If you don't have uv installed, you can install it with:
# Install uv using pip (works on most platforms)
pip install uv
# Or using Homebrew (for macOS users)
brew install uvThen set up your environment with uv:
# Create and activate a virtual environment
uv venv
source .venv/bin/activate # On Windows: .venv\Scripts\activate
# Install dependencies from pyproject.toml (uv.lock ensures consistent versions)
uv pip install --no-deps -e .- Configure Pulumi
Make sure you have Pulumi installed and configured on your machine. Then, set up your AWS credentials:
pulumi config set aws:region <your-aws-region>- Deploy the EKS Cluster (Exercise 1)

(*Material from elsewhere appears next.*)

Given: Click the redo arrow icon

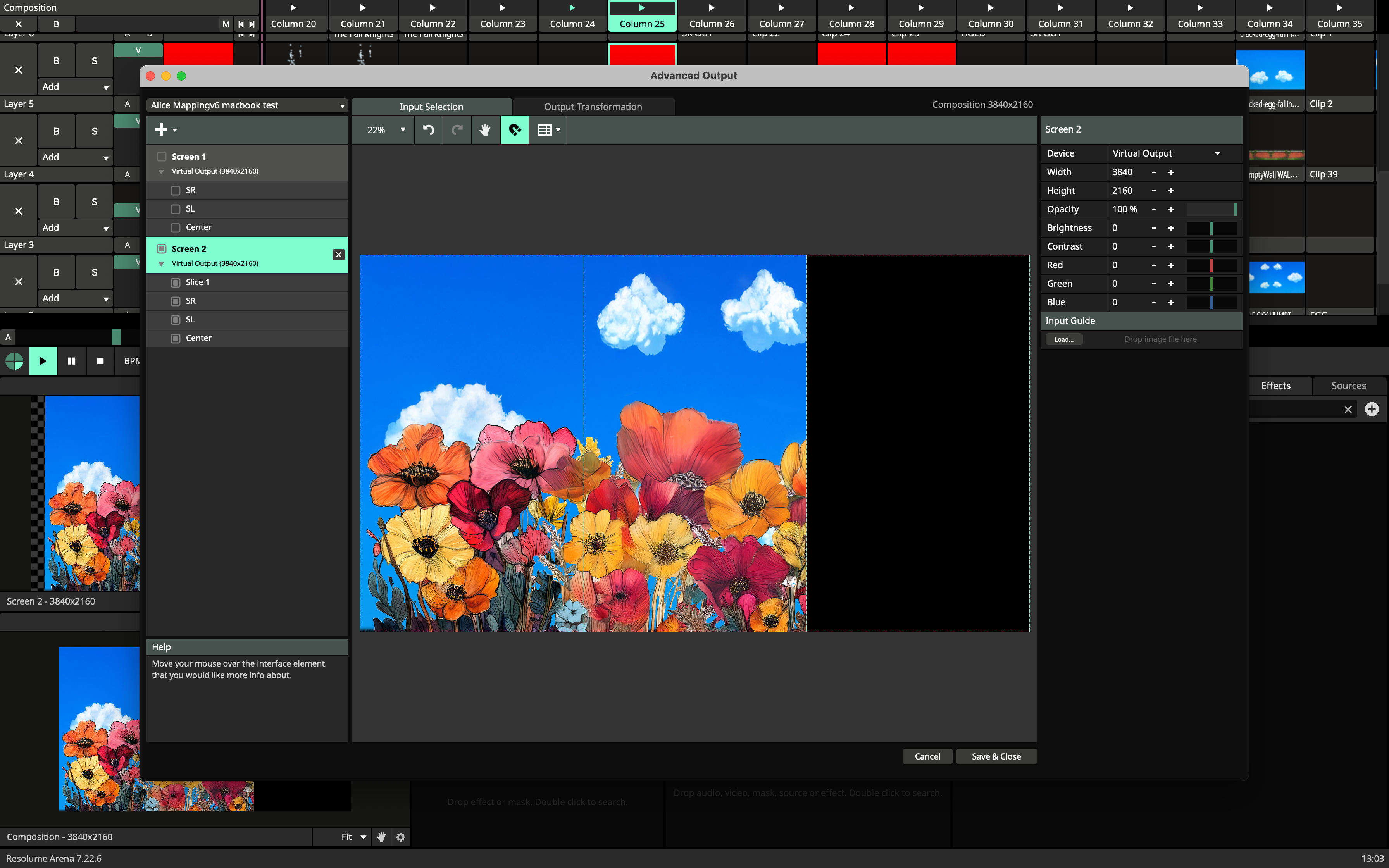Looking at the screenshot, I should 457,130.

pulumi upConfirm the changes, and Pulumi will provision the EKS cluster and all associated resources.
- Follow Each Exercise
Navigate to the respective exercise directory and follow the instructions in the README.md file:
cd workshops/exercise-01-eks
# Follow instructions in README.md-
Virtual Private Cloud (VPC):
The VPC is created with public and private subnets across multiple availability zones. Public subnets are used for load balancers, while private subnets host the EKS node groups. -
EKS Cluster:
The EKS cluster is deployed within the VPC with API authentication mode for access entries. It's configured with customizable node instance types and scaling parameters. -
Kubernetes Resources:
Various Kubernetes resources are deployed to the cluster, including namespaces, deployments, and services, demonstrating how to manage Kubernetes resources with Pulumi. -
Helm Charts:
Applications are deployed using Helm charts, showcasing different approaches to managing Helm releases with Pulumi. -
Custom Resources:
Custom Resource Definitions (CRDs) are managed using strongly-typed Pulumi classes generated from cert-manager CRDs, demonstrating how to work with custom resources in a type-safe manner. -
Python Dependency Management with uv:
This project uses uv for Python dependency management. uv is configured as the toolchain in the Pulumi.yaml file, which means Pulumi will use uv to manage Python dependencies instead of pip and virtualenv. The project includes a uv.lock file that ensures consistent dependency versions across different environments. When you run Pulumi commands, it will automatically use uv to install and manage dependencies defined in pyproject.toml.